[Lista de tareas]
a) Traduce al inglés esta oración del texto proporcionado: "O sea: algunos anuncios se hacen no para anunciar nada, sino para hacerse noticias."
b) Resume en menos palabras el párrafo del texto proporcionado que empieza con "Declarar que el anuncio de Armani", sin perder sus ideas principales.
c) En el texto proporcionado, ¿qué canción se cita como ejemplo de las canciones lascivas que interpretan niños estrellas en programas de máxima audiencia?

[Texto proporcionado]
:::

JUAN BONILLA
El último grito de las empresas publicitarias es colocar a un agente en alguna institución dedicada a defender los intereses de un colectivo (por ejemplo, el Defensor del Menor). Su tarea consiste en hacer que un anuncio que podría haber pasado desapercibido en la marabunta de imágenes salte la valla de las páginas de publicidad para caer en las páginas de Sociedad; salte la valla de los bloques publicitarios entre programas para que caiga en los minutos principales de los telediarios.
O sea: algunos anuncios se hacen no para anunciar nada, sino para hacerse noticias. Y el hombre de la agencia publicitaria que consiguió colarse en una institución benemérita es el encargado de conseguir la repercusión, cuyo único coste es producir una imagen suficientemente ambigua como para que puedan probarse las acusaciones que sobre él caerán.
El último caso es el anuncio de niñas de Armani. Confieso que me habría pasado completamente desapercibido si sólo hubiera ocupado las páginas para las que estaba destinado. El gran favor que se le ha hecho al sacarlo de ese contexto y subirlo a las páginas de información me lo ha revelado. He sido incapaz de no sospechar que quien presenta la denuncia contra el anuncio debe tener algo que ver con la propia marca de ropa. De no ser así -y supongo que no es así, claro-, no puedo entender el susto y las manos a la cabeza de los bienpensantes -bienpensantes a los que no veo asustarse nunca ante el espectáculo bochornoso de niños estrellas en programas de máxima audiencia, interpretando canciones lascivas como Devórame otra vez- .
Declarar que el anuncio de Armani incita a la paidofilia es ponerse demasiado pronto en el lugar del paidófilo, mirar el anuncio con sus ojos, poner en duda la mirada del consumidor normal para colocarse en lo peor. Con esa táctica, no hay anuncio que sobreviva a un examen riguroso: si miras el anuncio de natillas de Ronaldinho con ojos de un alérgico a los lácteos parecerá que se da publicidad de la muerte o, al menos, de las inyecciones de Urbasón.

:::

[Entradas proporcionadas]
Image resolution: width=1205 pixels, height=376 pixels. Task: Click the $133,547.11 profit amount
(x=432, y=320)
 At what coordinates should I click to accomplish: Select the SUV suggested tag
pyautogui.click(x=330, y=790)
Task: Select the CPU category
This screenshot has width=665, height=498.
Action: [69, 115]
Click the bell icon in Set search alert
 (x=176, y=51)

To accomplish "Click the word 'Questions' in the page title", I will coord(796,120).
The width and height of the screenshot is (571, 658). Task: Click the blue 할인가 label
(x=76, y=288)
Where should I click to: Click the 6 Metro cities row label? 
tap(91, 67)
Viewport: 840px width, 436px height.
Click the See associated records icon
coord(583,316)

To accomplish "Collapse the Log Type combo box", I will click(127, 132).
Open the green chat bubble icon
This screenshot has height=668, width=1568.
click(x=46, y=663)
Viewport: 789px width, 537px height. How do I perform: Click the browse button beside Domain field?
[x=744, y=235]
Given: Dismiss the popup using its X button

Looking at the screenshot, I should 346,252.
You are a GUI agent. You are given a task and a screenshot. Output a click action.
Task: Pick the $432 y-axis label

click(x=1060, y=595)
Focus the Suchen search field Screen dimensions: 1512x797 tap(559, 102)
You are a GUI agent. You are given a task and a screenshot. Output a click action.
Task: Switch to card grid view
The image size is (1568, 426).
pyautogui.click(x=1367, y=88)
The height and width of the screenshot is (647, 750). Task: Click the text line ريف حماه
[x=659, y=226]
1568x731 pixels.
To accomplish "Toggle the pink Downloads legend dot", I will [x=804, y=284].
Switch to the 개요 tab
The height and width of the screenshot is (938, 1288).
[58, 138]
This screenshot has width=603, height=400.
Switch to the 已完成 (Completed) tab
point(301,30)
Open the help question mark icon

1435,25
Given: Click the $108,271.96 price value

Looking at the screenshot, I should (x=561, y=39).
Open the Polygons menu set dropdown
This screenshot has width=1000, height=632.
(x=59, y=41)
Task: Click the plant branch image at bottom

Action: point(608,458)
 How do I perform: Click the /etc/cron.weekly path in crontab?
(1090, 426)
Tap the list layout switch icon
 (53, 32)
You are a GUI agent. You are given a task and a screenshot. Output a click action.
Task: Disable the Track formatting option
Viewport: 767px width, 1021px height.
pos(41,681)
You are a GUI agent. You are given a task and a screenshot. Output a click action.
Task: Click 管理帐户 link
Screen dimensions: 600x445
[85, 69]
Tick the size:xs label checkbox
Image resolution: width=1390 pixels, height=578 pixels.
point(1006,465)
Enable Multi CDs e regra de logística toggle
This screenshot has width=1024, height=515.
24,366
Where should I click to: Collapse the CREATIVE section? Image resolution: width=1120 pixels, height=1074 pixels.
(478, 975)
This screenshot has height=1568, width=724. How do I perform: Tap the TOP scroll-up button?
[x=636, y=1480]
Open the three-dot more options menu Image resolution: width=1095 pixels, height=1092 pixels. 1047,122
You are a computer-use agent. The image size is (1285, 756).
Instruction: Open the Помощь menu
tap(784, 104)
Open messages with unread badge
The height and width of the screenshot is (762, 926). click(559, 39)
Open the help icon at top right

:::

[Soluciones]
a) In other words: some ads are made not to advertise anything, but to become news.

b) Afirmar que el anuncio de Armani incita a la paidofilia es mirarlo con los ojos del paidófilo y no con los del consumidor normal. Con ese criterio ningún anuncio resistiría un examen riguroso. Por ejemplo, visto por un alérgico a los lácteos, el anuncio de natillas de Ronaldinho parecería hacer publicidad de la muerte o, al menos, de las inyecciones de Urbasón.

c) Devórame otra vez.